## Work instruction
Search the listing below for "Google". Copy each matching line.

* * * *

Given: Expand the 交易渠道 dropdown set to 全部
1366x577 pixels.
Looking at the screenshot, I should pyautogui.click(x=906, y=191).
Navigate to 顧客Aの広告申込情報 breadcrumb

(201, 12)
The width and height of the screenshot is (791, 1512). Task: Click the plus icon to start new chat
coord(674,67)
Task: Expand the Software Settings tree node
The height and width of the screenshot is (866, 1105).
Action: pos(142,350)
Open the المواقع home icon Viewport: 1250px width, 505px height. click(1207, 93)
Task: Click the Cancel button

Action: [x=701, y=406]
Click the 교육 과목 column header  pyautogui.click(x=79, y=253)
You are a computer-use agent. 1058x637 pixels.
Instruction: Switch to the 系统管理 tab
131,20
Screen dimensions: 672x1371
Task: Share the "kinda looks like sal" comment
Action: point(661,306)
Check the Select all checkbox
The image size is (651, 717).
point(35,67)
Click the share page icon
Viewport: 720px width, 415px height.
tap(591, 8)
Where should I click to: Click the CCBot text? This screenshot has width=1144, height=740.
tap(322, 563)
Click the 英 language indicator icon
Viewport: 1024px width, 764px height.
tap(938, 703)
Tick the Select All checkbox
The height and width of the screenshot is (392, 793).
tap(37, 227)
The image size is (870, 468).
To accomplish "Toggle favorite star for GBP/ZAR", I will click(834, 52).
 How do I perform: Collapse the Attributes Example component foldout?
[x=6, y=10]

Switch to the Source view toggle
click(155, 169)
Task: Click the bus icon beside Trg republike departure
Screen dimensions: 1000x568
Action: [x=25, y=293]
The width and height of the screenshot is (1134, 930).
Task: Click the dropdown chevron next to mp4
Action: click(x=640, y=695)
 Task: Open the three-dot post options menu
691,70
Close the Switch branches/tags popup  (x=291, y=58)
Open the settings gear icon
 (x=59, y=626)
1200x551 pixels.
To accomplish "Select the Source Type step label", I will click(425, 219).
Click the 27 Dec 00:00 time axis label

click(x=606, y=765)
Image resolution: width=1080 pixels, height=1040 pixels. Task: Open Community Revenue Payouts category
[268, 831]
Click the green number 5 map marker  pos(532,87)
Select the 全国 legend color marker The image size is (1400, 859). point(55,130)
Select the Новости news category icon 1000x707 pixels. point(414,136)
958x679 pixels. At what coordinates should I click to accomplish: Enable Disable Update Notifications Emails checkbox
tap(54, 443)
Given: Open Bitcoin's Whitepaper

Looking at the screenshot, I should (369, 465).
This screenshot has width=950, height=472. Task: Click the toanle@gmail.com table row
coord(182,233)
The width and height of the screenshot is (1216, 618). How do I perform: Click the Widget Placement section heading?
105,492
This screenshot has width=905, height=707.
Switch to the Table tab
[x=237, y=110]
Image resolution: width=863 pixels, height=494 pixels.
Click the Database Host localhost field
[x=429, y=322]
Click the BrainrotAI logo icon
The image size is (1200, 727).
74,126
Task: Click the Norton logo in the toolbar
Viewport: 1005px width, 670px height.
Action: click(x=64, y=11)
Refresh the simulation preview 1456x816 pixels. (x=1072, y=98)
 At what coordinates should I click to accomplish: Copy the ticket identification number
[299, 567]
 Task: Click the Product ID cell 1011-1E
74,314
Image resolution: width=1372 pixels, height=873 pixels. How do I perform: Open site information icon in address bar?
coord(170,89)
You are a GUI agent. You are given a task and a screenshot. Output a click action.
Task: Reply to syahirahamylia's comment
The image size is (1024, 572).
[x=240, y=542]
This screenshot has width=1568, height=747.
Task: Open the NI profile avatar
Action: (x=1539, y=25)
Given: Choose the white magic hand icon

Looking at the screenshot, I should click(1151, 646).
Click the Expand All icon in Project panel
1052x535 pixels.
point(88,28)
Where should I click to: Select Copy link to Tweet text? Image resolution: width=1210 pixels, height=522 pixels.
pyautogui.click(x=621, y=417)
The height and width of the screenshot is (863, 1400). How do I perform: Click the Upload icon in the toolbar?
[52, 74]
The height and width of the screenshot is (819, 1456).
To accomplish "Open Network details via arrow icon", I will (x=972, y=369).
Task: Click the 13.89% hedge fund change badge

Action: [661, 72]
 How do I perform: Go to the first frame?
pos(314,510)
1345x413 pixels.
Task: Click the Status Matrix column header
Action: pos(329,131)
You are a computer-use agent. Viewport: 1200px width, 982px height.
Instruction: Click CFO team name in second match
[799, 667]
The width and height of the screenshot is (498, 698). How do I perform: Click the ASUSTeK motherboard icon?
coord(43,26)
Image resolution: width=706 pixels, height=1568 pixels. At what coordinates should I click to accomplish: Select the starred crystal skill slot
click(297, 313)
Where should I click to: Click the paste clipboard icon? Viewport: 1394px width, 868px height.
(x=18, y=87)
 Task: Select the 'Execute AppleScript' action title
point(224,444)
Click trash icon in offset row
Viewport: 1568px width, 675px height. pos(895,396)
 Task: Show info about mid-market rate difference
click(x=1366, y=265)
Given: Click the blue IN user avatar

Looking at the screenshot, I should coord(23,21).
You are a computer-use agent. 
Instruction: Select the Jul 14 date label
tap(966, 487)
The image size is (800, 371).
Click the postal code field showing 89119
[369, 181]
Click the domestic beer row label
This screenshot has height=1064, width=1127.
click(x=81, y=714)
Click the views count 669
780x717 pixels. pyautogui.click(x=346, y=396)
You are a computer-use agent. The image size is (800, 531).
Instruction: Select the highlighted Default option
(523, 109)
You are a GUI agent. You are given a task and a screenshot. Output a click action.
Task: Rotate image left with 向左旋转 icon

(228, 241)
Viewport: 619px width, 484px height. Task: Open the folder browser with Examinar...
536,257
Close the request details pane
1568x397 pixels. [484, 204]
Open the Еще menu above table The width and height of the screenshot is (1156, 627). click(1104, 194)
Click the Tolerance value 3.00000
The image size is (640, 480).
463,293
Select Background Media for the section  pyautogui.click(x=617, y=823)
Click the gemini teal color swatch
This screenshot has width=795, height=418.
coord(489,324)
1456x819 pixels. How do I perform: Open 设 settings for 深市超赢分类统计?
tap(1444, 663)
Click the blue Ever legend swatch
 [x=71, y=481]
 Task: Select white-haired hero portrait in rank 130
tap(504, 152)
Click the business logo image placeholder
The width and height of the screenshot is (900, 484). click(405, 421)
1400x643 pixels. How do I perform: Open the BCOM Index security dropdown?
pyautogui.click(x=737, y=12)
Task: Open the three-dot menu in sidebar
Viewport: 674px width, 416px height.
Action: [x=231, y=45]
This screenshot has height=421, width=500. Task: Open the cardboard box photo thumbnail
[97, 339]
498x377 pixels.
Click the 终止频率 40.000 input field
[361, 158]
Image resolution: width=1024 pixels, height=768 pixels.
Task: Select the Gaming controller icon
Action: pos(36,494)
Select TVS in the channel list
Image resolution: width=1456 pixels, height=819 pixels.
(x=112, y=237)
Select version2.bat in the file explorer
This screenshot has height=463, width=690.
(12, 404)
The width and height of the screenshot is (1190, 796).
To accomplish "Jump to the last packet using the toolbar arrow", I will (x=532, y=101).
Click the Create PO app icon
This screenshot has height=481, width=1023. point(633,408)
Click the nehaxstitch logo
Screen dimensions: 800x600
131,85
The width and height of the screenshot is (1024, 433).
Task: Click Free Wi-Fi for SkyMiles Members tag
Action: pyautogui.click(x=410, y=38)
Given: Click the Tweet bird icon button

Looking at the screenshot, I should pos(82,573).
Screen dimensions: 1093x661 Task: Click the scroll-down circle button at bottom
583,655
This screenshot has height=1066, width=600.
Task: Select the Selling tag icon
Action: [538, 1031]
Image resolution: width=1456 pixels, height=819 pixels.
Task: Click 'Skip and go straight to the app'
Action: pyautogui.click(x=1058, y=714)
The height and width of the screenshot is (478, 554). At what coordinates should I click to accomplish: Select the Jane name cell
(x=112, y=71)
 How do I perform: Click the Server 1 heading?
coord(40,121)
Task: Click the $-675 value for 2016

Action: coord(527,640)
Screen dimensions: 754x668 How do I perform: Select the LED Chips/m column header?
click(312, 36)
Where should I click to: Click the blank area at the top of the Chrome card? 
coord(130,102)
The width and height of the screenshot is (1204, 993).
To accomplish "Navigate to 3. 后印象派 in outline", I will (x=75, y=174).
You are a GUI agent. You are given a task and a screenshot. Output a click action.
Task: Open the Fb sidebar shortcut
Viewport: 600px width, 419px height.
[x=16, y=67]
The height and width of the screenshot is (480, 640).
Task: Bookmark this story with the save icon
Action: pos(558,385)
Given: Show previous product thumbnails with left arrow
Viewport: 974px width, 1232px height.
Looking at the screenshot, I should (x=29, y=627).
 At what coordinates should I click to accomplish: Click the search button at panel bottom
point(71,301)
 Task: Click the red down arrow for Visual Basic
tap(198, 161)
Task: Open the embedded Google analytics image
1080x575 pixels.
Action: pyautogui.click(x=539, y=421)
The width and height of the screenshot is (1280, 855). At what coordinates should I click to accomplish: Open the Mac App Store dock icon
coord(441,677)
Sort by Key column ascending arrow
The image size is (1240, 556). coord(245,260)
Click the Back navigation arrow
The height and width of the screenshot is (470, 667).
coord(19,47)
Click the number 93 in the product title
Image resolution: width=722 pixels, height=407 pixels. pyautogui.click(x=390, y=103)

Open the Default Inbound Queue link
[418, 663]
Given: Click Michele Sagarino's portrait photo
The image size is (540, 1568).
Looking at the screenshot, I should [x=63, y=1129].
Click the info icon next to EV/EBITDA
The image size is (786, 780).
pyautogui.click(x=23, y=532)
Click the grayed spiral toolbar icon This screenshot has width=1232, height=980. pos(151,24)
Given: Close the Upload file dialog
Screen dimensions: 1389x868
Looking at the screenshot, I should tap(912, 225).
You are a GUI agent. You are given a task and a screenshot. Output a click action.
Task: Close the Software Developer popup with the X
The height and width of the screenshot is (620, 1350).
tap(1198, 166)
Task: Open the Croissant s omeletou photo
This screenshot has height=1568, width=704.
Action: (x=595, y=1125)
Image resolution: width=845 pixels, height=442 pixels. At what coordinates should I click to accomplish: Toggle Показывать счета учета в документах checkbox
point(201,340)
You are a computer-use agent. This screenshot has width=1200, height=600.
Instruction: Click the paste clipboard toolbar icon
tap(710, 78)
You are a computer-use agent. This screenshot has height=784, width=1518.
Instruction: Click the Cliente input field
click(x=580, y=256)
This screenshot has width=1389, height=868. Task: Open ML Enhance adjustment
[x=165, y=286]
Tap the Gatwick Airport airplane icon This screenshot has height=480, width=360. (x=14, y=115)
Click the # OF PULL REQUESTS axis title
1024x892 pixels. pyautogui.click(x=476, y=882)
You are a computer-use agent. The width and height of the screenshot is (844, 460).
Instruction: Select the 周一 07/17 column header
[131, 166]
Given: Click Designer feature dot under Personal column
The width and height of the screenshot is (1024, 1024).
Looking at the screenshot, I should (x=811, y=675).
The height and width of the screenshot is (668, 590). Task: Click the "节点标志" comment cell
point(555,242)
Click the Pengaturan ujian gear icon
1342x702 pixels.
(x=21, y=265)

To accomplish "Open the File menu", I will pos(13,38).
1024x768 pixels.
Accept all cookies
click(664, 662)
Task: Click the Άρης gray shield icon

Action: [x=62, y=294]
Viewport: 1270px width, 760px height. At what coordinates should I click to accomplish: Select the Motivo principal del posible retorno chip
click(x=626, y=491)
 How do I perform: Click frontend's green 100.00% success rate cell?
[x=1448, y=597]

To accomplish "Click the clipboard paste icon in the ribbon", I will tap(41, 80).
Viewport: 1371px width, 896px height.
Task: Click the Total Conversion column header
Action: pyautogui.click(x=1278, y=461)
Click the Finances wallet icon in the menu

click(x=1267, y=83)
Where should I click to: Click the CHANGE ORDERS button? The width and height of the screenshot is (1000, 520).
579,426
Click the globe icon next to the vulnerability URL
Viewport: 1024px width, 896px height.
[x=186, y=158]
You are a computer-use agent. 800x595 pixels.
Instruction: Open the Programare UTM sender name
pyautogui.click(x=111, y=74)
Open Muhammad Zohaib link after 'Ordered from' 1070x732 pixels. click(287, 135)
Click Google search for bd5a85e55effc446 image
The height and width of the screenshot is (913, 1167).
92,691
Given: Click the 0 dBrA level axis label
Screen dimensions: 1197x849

* * * *

## Exercise answer
Task: Open the embedded Google analytics image
Click Google search for bd5a85e55effc446 image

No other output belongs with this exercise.